§ **WHAT YOU NEED TO DO**
Write out, word for word, every line from the one containing "Given: Switch to the 基本 tab" through the final line of the records.

§ **INPUT MATERIAL**
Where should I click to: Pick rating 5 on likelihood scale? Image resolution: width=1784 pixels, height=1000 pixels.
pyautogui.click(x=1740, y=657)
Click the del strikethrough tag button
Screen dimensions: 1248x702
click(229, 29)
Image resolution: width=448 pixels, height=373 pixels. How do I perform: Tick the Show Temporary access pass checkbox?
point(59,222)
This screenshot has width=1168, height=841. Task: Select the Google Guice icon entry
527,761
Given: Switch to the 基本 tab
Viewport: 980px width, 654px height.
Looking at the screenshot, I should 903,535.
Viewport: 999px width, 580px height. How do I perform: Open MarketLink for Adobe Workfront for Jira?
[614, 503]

§ **EXERCISE ANSWER**
Given: Switch to the 基本 tab
Viewport: 980px width, 654px height.
Looking at the screenshot, I should 903,535.
Viewport: 999px width, 580px height. How do I perform: Open MarketLink for Adobe Workfront for Jira?
[614, 503]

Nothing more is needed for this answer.